Squire / Hawk, 6085 Yds, Par 68,
by Arnold Palmer
They Say: "Located in north central Scottsdale, Starfire at Scottsdale Country Club offers beautiful views of the McDowell Mountains as players wind through the 27 holes lined with many mature eucalyptus, pine and cottonwood trees. The "King" Nine was designed by Arnold Palmer and opened in 1988. Palmer also redesigned the Squire and Hawk nines making them more challenging with bunkers and water hazards coming into play on 13 holes."
King - #8 - a challenging 205 yard par 3, well bunkered and surrounded by water.
Hawk- #9 - a sporty narrow 339 yard par 4 that requires a combination of distance and accuracy to score well.
Squire #5 - At 175 yards, this hole is a modest but tricky Par 3 over water with bunkers left and mounds right.
No driving range, a harried staff, over-booked t-times, possibly . . . not what one's mind's eye sees when one thinks of Scottsdale Country Club course designed by Arnold Palmer . . . there were 7 par 3s on the course combination we played. Another course that has struggled with growing pains since it original development, trying to keep up with longer distances, and so there are holes where a tee juts out uncomfortably into the path of another hole.
Several of the par 3s are 200+ yds, but the par 5s are short and so are most of the par 4s. The Hawk had been shaved down, in preparation for over-
seeding, so I could get my roll . . . had 2 300 yd drives, on #3 and #9, but didn't score well . . .
I think I was off my rhythm, since we teed off at 12:30 instead of early morning . . . I didn't eat any lunch, and so I felt weak and light-headed at times. Mrs Cactus and I do have an apple together on the 10th hole each round, and then split a bottle of shampoo for the last 6 holes, but, sustenance-wise, that's not enough, is it?
Although we played with a charming Englishman (been here 18 years, via California), and we had a bit of a laff the whole day while we waited on tees, it still was sort of an ordeal . . after last weekend's low score, I just felt like I ought to break 80 easily on such a course -- and of course, Mr Science ALWAYS feels that way . . . 8^D. . . but we didn't . . . we missed fairways, we missed greens, and we missed putts.
Mr Science finished up with an 79 and I had an 83, each with one birdie. I got mine on Hawk #3 after my 300 yd drive, just chipped up a 7 iron a club-length away and then tapped in. on #9, that extra 20 yds to the green meant I came up 8 more feet short, and missed the birdie, dangit.
The most notable hole on Hawk is #7 . . . I wisht I'd realized where we were cuz I definitely remembered screwing this hole up before . . . you can't see the water around the dogleg, and if you drift right on your drive -- and there are trees looming over the tee from the left, that sorta pushes your shot to the right -- then you have a very difficult 2nd shot over the water to a penninsula green. I did go right, so far right I was in a rut in the rough, so I laid up, then skipped a half-9 over the water; took 3 to get down, double bogey . . . grumble, grumble, grumble.

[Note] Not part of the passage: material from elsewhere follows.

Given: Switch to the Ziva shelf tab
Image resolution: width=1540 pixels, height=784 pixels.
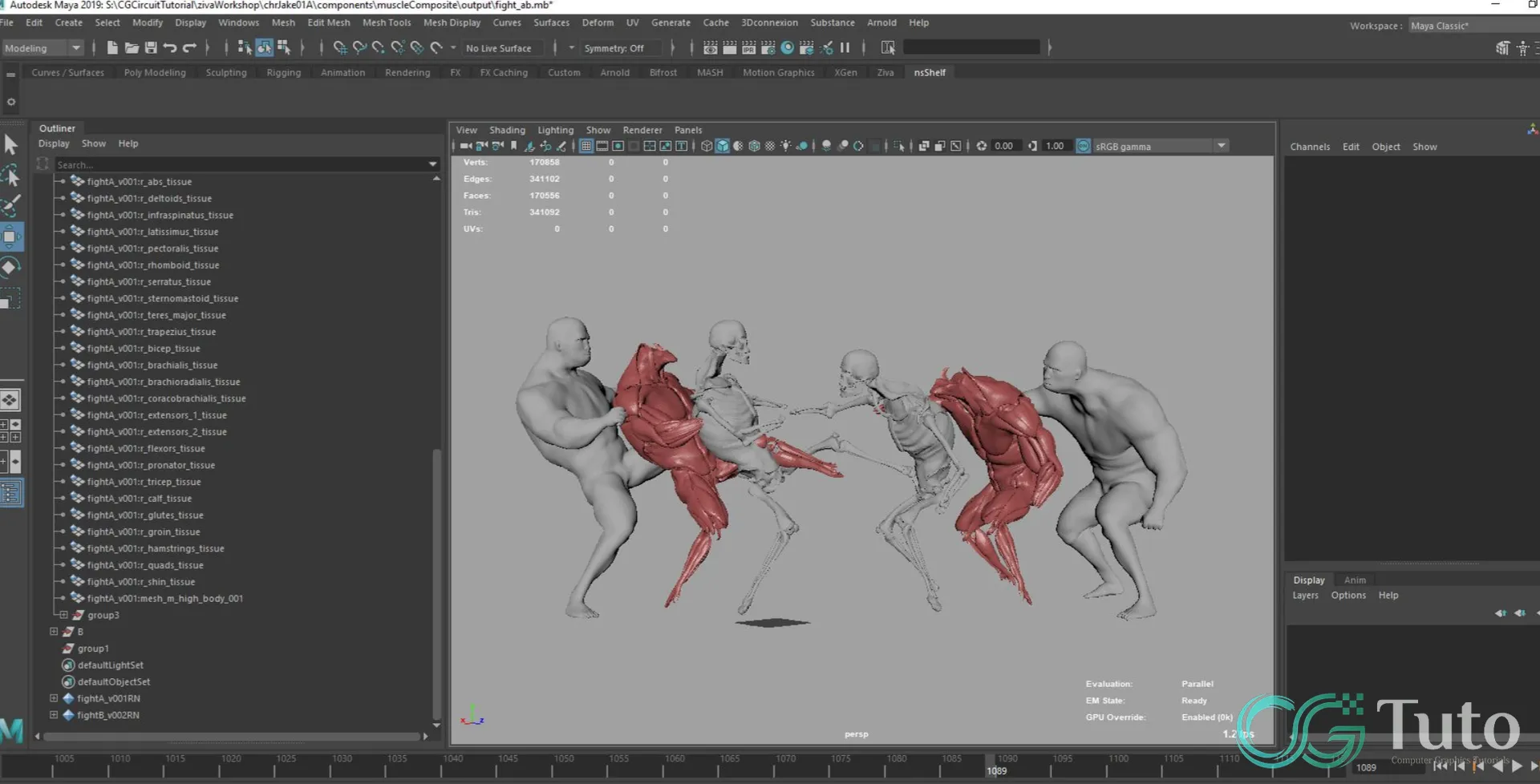Looking at the screenshot, I should click(885, 72).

Mr Science had cut the corner too sharply, then chunked his 2nd into the water; double-bogey for him, too. . . grumble, grumble, grumble.
We just think that if we knew ahead of time about the water, we'd position our drives better.
Squire #7 is sort of a similar hole -- straightaway, but a big water hazard in the middle of the fairway, about 230 out from the tee, with big trees hanging over the right side of the tee, this time. There's some kinda sign there talking about the traditions to respect with this hole, which used to be #1 on the old course, but you really don't have any option there but to fade a long iron out short of the water. Naturally I used a 3 wood, and pulled it straight left into a tree. I laid up short of the water, playing strategically, then tactically pureed a perfect wedge over the green into the bunker. Double bogey.
Mr Science pulled his 3iron, too, but with a little fade, then caught a perfect bounce off the mounds in the left rough, back out into middle of the fairway. Ordinarily from there I'd figger him for a morale certainty for a birdie, but he settled for par.
Not too much to say nor to remember about the rest of the holes.